Tuesday, 17 February 2015

Inside The Commons

I have seen two episodes of this fascinating insight of life in the House of Commons. It all makes me conclude that York's famous son Guido Fawkes rather had a point. Now, I am not saying Parliament should be blown up - the building is far too beautiful for that. But with its miles of panelled corridors, archaic language, poky offices, mountainous paperwork and impenetrable systems, it's an establishment that definitely needs a colossal shake-up: a political revolution akin to the agitation of a snow globe or the frantic ripping of a box of confetti.

For it's an institution where applause is considered "a bit too modern". Voting is done by a head count in a lobby. Passed laws are signed off in Norman French, tied up in green ribbon and carried on foot to the Lords. Private Members' Bills to be introduced to the House are selected by something resembling a tombola. Booking a debate slot involves camping. And there are lots of silly costumes.
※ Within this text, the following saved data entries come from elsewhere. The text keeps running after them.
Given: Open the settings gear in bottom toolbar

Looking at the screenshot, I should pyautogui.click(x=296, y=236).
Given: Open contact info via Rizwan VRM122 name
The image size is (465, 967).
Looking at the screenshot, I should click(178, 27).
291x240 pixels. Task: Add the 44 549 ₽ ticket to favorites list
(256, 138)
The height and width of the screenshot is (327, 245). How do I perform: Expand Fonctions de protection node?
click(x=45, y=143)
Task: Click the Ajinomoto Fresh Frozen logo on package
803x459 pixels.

Snuff is on offer, but it's apparently not "weapons grade". I should think not. Who knows what the sniffer dogs checking the place out before Prime Minister's Questions would make of that, with their (as the narrator wryly remarks) "eyes to the left and their nose to the floor"? Although the dogs are more likely to root something out than the Yeoman of the Guard's ritual romp through the cellars before the State Opening of Parliament. The Yeomen are supposedly checking the basement for gunpowder, but it's so dusty down there I doubt they'd spot any gunpowder before it blew their noses off. If the snuff hadn't taken their nostrils out already, that is.
Parliament from the London Eye

David Cameron claims Parliament is half church, half museum and half school. Other than thinking, "Do your maths, David", he is certainly right about the school bit. It is full of sixty-year-old Tory toffs behaving like 1950s Etonians, with their toy wooden swords (well, OK, just the one) hanging from pink ribbon in the cloakrooms and Gladys in the tea room as a substitute Matron. ("I adore her," sighs Sir Nicholas Soames MP wistfully.) You wouldn't be surprised to find Michael Gove dunking some whip-defiant new boy's head down the toilet.
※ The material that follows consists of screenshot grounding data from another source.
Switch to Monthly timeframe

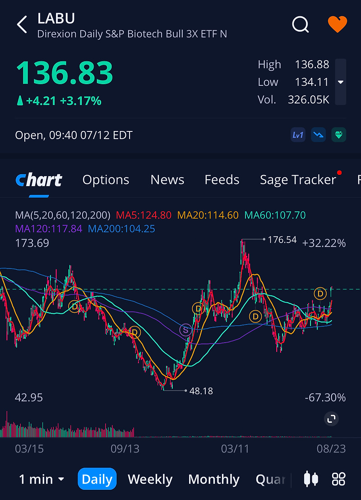pyautogui.click(x=214, y=479)
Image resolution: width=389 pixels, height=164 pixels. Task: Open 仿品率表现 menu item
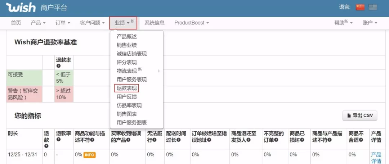point(129,105)
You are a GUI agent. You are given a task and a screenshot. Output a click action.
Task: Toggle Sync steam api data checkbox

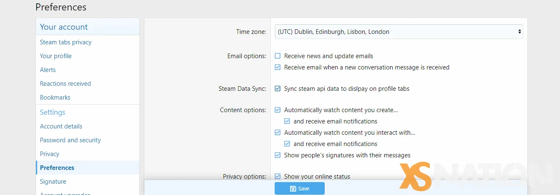coord(277,89)
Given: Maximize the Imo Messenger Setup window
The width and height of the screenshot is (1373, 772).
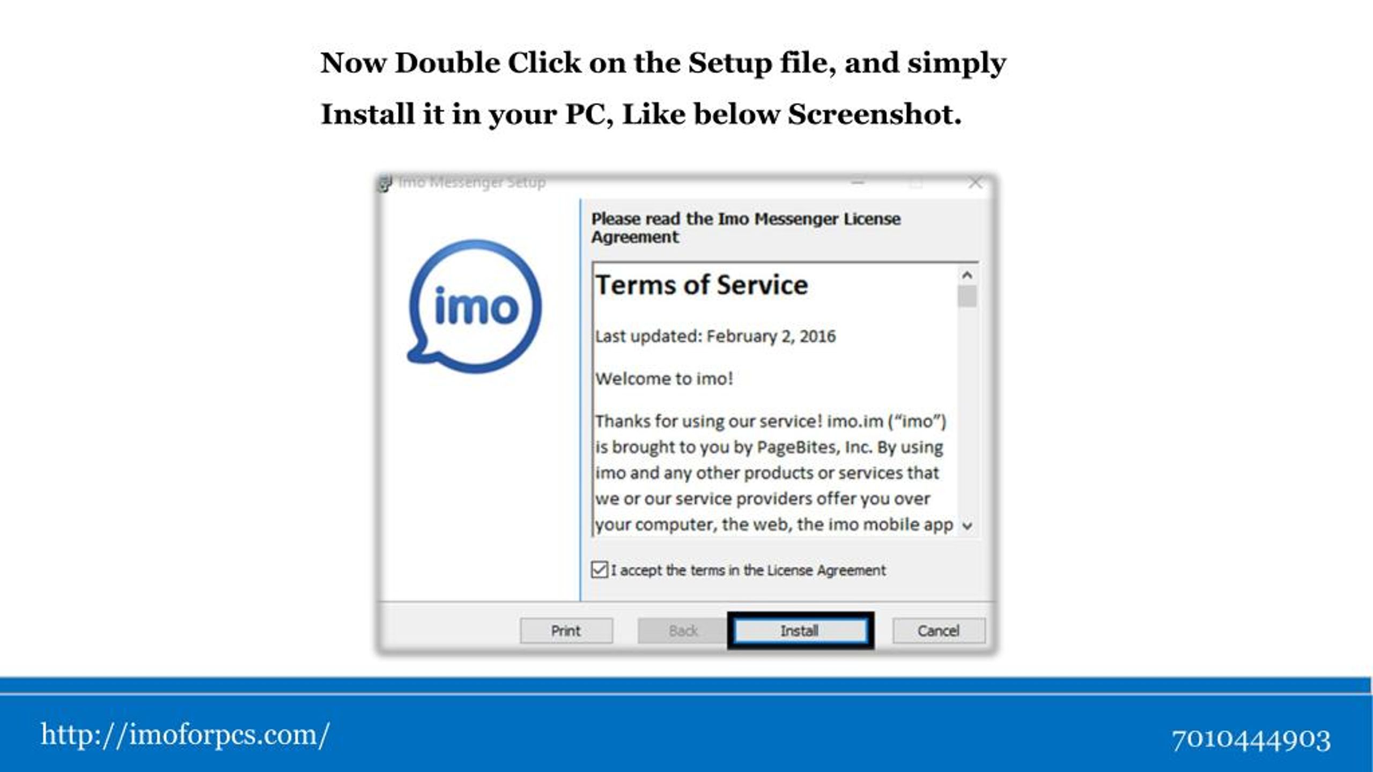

Some dub it Hogwarts, with the robed Clerk of the House Robert Rogers as Dumbledore, but it seems far from magical to me. The roof is leaking for one thing. Bills don't get passed because Jacob Rees-Mogg (in his Harry Potter glasses) always turns up to philibuster, wasting hours of Parliamentary time and a lot of taxpayers' money. It's nothing to do with charms or curses, although I expect there are a fair few other MPs muttering the latter. But like the Great Hall at Hogwarts, the terrace cafe serves a good porridge, provided you can find your way to it. There is no Marauders' Map available here. Don't let constantly looking at your phone for that all-important tweet lead you astray. The wifi is rubbish anyway.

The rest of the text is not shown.